Archive of UserLand's first discussion group, started October 5, 1998.

Re: CMS or Opportunity Platform?

Author:Dave Winer
Posted:5/21/1999; 10:40:56 PM
Topic:Things we learned from BucksWoodside.Com
Msg #:6564 (In response to 6562)
Prev/Next:6563 / 6565

Jim, my eyes are bleary right now, so I don't want to try to answer all these questions at this time, but I have a few comments.

First, we have a bunch of updates in the queue, we're going to get them out real soon, I keep pressing this issue with the team, and they're listening. We have a big demo we're aiming at for Monday, it's been on the calendar since late April, and I think Andre has taken ownership of this. Expect updates to mainResponder.root, particularly mainResponder.discuss, towards the end of next week.

We also wanted to let things settle down among the users after the 6.0 ship. You had the advantage of being in the loop during its development, and you're an exceptionally smart Frontier developer. We shipped a lot of new functionality in 6.0, and there's a lot for people to learn. It's good that there haven't been a lot of updates, it's good because it gives people a chance to get familiar with what's there before it changes.

I can see this on my own team, also smart guys who were in the loop during the development of 6.0. Only now are we confident of what we're doing when we change stuff in mainResponder. We have an extra burden, what we ship has to make sense to everyone else too. No quick hacks possible here.

About security, object ownership, version control, etc, I know you and I have talked about this before. We're not going to do this on a whole object database level, we're using the discuss.root structure as our groupware backbone.

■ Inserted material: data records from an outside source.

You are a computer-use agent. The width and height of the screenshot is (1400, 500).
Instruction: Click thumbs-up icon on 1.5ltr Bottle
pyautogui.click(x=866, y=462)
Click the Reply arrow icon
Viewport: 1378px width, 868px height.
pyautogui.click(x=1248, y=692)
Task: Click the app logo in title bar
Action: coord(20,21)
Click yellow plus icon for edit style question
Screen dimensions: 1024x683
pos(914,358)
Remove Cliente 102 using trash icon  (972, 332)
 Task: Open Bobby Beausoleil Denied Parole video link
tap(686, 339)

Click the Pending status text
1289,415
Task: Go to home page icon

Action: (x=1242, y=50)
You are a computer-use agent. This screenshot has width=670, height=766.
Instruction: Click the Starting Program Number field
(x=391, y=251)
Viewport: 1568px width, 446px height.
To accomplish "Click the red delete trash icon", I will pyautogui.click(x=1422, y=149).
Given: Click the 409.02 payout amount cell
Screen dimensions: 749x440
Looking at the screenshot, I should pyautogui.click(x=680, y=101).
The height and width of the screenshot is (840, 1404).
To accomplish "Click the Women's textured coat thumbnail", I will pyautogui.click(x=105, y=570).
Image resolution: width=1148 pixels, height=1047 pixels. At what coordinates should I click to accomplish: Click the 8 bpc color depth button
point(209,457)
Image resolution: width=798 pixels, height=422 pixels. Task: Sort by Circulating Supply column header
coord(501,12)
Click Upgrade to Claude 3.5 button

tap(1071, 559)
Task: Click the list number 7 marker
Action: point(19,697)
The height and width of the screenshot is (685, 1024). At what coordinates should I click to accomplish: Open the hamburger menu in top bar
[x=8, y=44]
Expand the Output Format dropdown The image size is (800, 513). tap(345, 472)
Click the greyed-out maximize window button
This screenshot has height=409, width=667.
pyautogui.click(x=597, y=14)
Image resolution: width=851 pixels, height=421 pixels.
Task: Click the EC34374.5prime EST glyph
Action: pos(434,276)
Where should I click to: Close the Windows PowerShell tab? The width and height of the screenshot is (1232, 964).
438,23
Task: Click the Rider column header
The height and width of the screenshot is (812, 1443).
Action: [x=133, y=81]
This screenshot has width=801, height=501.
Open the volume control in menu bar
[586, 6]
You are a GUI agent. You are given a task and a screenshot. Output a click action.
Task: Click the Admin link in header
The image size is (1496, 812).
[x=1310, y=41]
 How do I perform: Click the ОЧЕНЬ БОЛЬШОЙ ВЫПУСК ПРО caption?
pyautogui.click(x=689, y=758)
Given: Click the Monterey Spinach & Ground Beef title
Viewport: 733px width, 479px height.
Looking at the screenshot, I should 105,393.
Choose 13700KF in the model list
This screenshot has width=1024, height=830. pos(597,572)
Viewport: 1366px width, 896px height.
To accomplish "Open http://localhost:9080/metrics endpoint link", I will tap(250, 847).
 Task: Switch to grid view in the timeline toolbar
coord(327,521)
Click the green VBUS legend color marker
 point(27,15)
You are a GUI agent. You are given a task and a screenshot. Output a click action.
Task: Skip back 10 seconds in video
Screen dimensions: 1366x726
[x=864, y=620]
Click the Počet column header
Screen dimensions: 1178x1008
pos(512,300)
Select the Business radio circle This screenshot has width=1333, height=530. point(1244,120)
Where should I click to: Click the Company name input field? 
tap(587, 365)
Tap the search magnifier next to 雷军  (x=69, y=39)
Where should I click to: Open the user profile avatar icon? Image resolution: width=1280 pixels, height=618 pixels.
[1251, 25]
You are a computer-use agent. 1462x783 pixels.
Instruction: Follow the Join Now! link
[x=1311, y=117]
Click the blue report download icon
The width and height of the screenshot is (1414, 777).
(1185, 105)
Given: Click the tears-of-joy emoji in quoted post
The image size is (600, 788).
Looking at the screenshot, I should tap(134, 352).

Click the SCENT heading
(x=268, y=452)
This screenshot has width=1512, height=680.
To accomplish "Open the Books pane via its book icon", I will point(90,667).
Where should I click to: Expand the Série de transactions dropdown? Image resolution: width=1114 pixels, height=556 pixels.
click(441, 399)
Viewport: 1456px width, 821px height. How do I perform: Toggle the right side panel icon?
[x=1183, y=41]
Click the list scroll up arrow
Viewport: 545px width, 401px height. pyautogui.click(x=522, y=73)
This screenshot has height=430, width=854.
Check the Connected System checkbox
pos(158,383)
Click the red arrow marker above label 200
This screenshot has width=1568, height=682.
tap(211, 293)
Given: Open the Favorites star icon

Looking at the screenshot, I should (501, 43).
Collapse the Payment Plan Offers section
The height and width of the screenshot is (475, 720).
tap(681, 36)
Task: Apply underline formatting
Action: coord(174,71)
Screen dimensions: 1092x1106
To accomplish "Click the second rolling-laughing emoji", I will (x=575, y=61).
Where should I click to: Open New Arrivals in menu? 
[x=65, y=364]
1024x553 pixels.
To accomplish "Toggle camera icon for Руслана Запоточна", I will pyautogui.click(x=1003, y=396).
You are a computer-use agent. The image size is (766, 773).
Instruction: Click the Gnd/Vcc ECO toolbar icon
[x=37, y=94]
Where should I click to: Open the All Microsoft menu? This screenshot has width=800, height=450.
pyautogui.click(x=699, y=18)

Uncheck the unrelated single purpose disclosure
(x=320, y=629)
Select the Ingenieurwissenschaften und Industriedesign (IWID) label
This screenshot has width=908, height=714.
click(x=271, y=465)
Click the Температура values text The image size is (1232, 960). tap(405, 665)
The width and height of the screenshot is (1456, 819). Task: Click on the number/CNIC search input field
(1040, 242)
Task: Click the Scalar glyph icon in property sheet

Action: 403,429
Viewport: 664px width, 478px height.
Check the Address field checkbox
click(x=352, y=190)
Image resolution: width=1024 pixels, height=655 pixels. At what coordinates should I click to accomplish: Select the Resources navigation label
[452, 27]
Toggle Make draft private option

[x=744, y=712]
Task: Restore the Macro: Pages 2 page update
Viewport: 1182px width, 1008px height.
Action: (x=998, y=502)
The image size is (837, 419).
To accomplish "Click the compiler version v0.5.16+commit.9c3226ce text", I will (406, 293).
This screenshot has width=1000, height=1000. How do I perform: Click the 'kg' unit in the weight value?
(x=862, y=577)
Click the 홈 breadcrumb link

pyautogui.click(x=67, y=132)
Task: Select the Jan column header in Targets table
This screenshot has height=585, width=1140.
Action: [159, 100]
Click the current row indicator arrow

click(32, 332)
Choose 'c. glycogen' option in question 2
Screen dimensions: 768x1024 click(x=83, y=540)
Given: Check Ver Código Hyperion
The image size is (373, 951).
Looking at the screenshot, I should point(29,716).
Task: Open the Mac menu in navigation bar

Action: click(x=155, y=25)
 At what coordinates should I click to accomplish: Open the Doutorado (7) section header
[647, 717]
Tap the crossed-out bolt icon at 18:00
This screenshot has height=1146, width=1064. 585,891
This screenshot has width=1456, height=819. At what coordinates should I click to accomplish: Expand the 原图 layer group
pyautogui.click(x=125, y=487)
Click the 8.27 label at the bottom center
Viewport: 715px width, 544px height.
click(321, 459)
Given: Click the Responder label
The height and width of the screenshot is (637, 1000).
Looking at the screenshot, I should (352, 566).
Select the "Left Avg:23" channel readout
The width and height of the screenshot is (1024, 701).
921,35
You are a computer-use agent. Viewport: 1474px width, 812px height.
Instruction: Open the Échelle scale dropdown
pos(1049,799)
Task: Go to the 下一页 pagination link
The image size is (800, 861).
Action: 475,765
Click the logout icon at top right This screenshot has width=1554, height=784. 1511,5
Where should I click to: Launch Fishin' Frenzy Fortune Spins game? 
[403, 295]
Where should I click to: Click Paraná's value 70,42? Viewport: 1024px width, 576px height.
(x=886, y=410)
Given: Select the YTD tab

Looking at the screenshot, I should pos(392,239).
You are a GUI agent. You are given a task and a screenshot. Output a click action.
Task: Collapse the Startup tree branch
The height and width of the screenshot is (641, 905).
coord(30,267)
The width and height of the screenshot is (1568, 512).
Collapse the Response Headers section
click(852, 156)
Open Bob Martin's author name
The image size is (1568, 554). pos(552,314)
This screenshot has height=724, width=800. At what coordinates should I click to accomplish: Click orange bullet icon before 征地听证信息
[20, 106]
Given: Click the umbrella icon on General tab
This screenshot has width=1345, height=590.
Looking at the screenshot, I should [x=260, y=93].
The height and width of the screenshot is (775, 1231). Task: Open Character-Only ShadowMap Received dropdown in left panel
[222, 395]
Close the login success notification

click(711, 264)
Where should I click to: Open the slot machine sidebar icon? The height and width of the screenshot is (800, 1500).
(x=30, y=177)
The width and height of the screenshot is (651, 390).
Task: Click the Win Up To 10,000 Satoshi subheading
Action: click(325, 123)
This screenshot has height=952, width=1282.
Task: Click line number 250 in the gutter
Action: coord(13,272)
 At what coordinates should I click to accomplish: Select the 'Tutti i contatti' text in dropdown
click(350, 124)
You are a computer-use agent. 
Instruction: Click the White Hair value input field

Re the rate at which things are happening, we're still slowing down after the 6.0 ship. We've been really straight, on a public level, about our direction. Many of the things you point out are things we would like to do right away. We'll do them. Whatever. You must be getting a clearer picture of how we work.

Anyway, I of course believe everything we're doing is central to the content management problem. Perhaps our visions aren't equivalent. This is something everyone has to decide for themselves. Personally, I am more pleased with our development process and rate of progress than I ever have been in the 11-year history of UserLand.

I'll re-read your message in the morning and will probably have some additional thoughts.